EXERCISE DESCRIPTION:
Rewrite every line of the data below, replacing "computer-use agent" with "desktop automation agent" and leaving everything else unchanged.
----------
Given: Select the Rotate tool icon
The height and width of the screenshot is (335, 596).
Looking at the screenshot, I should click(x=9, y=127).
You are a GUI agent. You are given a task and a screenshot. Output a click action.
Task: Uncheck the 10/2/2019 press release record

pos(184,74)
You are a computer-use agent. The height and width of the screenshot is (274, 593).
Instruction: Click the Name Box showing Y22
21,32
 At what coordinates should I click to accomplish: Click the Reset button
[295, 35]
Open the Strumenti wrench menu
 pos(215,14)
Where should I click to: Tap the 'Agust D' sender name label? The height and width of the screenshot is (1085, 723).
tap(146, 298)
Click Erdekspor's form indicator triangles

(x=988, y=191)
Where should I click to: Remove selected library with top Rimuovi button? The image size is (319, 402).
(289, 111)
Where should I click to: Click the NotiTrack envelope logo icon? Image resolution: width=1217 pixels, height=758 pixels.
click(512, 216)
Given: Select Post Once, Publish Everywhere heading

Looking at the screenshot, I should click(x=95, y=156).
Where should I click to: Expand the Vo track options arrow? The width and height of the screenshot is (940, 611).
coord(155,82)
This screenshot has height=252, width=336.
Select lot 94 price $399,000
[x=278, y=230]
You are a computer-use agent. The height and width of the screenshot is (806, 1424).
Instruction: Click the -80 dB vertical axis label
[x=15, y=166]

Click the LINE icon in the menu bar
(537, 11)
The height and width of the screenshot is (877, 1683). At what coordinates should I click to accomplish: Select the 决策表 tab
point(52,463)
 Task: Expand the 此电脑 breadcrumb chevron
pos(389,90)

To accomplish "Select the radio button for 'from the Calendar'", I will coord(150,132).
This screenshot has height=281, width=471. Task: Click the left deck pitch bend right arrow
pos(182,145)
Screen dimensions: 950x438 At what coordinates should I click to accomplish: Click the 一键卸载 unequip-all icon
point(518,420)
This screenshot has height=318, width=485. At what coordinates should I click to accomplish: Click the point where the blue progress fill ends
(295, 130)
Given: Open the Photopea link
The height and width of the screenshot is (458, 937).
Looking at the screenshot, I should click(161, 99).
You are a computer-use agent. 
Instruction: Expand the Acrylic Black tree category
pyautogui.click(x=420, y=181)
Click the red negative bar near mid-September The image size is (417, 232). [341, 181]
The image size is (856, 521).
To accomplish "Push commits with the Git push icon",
----------
RESPONSE TO THIS EXERCISE:
Given: Select the Rotate tool icon
The height and width of the screenshot is (335, 596).
Looking at the screenshot, I should click(x=9, y=127).
You are a GUI agent. You are given a task and a screenshot. Output a click action.
Task: Uncheck the 10/2/2019 press release record

pos(184,74)
You are a desktop automation agent. The height and width of the screenshot is (274, 593).
Instruction: Click the Name Box showing Y22
21,32
 At what coordinates should I click to accomplish: Click the Reset button
[295, 35]
Open the Strumenti wrench menu
 pos(215,14)
Where should I click to: Tap the 'Agust D' sender name label? The height and width of the screenshot is (1085, 723).
tap(146, 298)
Click Erdekspor's form indicator triangles

(x=988, y=191)
Where should I click to: Remove selected library with top Rimuovi button? The image size is (319, 402).
(289, 111)
Where should I click to: Click the NotiTrack envelope logo icon? Image resolution: width=1217 pixels, height=758 pixels.
click(512, 216)
Given: Select Post Once, Publish Everywhere heading

Looking at the screenshot, I should click(x=95, y=156).
Where should I click to: Expand the Vo track options arrow? The width and height of the screenshot is (940, 611).
coord(155,82)
This screenshot has height=252, width=336.
Select lot 94 price $399,000
[x=278, y=230]
You are a desktop automation agent. The height and width of the screenshot is (806, 1424).
Instruction: Click the -80 dB vertical axis label
[x=15, y=166]

Click the LINE icon in the menu bar
(537, 11)
The height and width of the screenshot is (877, 1683). At what coordinates should I click to accomplish: Select the 决策表 tab
point(52,463)
 Task: Expand the 此电脑 breadcrumb chevron
pos(389,90)

To accomplish "Select the radio button for 'from the Calendar'", I will coord(150,132).
This screenshot has height=281, width=471. Task: Click the left deck pitch bend right arrow
pos(182,145)
Screen dimensions: 950x438 At what coordinates should I click to accomplish: Click the 一键卸载 unequip-all icon
point(518,420)
This screenshot has height=318, width=485. At what coordinates should I click to accomplish: Click the point where the blue progress fill ends
(295, 130)
Given: Open the Photopea link
The height and width of the screenshot is (458, 937).
Looking at the screenshot, I should click(161, 99).
You are a desktop automation agent. 
Instruction: Expand the Acrylic Black tree category
pyautogui.click(x=420, y=181)
Click the red negative bar near mid-September The image size is (417, 232). [341, 181]
The image size is (856, 521).
To accomplish "Push commits with the Git push icon",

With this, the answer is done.